The EECS is a forum in which all EU/EEA national supervisors of financial information, whether CESR members or not, meet to share the reasons underpinning their accounting enforcement decisions, canvas members’ views on issues currently being dealt with and to identify issues which do not appear to be covered by financial reporting standards or which may be affected by conflicting interpretations for referral to standard setting or interpretive bodies such as the IASB or IFRIC.
CESR has developed a confidential database of enforcement decisions taken by individual EU national supervisors as a source of information to foster appropriate application of IFRS. All decisions submitted to the this database are considered as appropriate for publication, unless:
- Similar decisions have already been published by CESR, and publication of a new one would not add any substantial value to the fostering of consistent application;
- The decision deals with a simple accounting issue that, even having been considered a material infringement, does not in itself have any accounting merit;
- There is no consensus in the EECS to support the submitted decision.

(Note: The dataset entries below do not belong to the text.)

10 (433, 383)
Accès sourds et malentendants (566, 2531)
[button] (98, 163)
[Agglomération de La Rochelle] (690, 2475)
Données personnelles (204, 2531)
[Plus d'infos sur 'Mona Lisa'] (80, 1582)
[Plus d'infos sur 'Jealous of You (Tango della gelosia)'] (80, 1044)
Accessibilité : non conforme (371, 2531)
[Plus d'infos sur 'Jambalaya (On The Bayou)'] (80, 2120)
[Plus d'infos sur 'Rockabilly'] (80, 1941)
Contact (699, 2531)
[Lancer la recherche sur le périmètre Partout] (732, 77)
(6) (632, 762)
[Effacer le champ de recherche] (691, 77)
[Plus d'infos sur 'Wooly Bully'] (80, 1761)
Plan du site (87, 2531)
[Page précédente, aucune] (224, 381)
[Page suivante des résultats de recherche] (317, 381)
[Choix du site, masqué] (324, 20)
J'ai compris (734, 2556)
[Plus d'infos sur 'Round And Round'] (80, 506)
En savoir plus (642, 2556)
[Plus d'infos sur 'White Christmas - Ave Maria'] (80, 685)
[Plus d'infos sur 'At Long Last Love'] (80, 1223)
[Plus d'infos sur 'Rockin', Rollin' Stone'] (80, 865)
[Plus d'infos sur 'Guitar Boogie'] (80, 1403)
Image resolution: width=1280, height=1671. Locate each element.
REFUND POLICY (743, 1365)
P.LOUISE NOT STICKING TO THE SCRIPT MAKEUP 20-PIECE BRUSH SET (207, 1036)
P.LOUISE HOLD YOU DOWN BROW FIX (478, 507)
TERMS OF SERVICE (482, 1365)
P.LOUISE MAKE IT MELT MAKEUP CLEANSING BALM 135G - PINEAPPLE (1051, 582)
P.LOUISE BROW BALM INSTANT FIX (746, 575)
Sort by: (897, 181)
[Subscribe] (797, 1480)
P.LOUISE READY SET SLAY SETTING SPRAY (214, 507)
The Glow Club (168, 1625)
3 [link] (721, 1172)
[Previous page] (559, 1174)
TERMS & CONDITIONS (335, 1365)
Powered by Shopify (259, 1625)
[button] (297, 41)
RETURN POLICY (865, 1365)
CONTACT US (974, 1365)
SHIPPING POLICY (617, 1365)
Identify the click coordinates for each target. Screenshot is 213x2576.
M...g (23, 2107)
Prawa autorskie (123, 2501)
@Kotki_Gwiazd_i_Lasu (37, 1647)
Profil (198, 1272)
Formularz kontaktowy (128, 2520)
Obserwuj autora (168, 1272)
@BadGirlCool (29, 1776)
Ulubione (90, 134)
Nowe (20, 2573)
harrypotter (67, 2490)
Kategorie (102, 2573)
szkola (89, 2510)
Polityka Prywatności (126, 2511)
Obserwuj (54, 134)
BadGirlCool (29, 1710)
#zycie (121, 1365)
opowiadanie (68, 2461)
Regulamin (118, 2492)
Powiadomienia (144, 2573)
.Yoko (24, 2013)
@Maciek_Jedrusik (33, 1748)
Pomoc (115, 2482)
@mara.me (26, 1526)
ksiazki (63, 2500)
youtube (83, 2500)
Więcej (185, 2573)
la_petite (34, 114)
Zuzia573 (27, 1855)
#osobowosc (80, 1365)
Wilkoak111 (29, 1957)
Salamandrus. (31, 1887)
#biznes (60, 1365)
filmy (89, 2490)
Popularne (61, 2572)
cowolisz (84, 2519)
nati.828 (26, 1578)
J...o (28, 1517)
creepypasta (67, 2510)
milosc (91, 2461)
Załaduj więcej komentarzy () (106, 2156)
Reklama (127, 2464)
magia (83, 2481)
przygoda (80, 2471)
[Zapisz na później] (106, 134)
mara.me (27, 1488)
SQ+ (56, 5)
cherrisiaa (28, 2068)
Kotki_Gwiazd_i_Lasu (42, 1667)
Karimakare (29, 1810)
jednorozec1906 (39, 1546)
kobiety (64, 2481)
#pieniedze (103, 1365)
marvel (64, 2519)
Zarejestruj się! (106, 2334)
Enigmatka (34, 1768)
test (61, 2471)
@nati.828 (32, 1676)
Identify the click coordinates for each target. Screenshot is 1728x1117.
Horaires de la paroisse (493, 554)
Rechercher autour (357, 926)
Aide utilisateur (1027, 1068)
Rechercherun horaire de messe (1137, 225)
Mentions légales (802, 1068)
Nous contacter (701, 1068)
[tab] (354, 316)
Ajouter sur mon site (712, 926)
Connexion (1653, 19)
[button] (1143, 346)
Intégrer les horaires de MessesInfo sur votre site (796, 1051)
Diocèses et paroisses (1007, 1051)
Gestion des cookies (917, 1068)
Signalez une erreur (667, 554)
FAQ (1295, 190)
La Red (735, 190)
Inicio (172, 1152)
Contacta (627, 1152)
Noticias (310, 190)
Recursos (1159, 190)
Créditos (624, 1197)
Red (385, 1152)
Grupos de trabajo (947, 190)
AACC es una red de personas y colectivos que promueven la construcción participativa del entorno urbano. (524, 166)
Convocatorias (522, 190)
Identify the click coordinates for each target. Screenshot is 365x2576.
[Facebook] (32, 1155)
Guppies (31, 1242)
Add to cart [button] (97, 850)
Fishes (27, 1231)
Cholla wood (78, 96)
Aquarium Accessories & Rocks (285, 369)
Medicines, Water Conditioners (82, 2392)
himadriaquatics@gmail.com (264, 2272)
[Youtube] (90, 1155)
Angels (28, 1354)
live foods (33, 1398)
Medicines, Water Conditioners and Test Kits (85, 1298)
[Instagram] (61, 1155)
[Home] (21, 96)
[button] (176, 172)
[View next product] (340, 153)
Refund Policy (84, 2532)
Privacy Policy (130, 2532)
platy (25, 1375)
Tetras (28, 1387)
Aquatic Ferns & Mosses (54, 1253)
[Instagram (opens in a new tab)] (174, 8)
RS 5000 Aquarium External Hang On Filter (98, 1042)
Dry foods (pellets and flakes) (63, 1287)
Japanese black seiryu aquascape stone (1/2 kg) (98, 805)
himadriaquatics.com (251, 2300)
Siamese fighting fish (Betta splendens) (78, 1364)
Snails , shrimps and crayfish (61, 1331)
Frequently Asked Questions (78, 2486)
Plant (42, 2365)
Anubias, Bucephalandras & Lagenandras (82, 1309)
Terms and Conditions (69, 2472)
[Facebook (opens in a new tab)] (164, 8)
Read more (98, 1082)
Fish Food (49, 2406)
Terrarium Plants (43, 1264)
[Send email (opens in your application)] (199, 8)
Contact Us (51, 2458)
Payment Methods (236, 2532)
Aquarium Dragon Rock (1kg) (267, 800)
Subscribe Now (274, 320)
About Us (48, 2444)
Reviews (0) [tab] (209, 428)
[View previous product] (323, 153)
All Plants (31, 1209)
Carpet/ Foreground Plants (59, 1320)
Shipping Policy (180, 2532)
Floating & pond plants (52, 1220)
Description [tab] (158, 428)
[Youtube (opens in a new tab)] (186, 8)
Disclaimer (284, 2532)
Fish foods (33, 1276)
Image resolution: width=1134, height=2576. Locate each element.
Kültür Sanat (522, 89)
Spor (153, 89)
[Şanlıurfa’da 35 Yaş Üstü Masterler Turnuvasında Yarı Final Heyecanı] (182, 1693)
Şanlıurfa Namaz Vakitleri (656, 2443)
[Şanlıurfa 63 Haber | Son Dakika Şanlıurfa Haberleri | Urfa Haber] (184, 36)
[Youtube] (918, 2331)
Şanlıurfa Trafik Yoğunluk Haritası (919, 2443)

- A particular EU National Enforcer, on a grounded and justified basis, believes that the decision should not be published;
In response to concerns about confidentiality and privacy laws, which vary between EU jurisdictions, extracts do not, usually, include the name of the issuer or the enforcer or any other details that would enable the issuer or its jurisdiction to be identified.
The Irish Auditing and Accounting Supervisory Authority (IAASA) is a member of the EECS and the Head of Financial Reporting Supervision is also a member of the EECS’ Agenda Group. Accordingly, in addition to contributing to the Group’s plenary meetings, IAASA has a direct input to, and involvement in:
- the review of emerging cases and decisions as tabled by Member States’ enforcement authorities with a view to assessing those which should be afforded priority for consideration and discussion at the plenary; and
- the review of enforcement decisions taken by EU accounting enforcers with a view to determining whether they should be published.
Note: In some EU jurisdictions national supervisors may provide an opinion on a particular accounting issue before an issuer’s accounts have been finalised and published. This is not the case in Ireland. These “pre-clearance” decisions are made on the basis of information and assumptions supplied by an issuer to the relevant national enforcer. Pre-clearance decisions are identified as such in the CESR publication.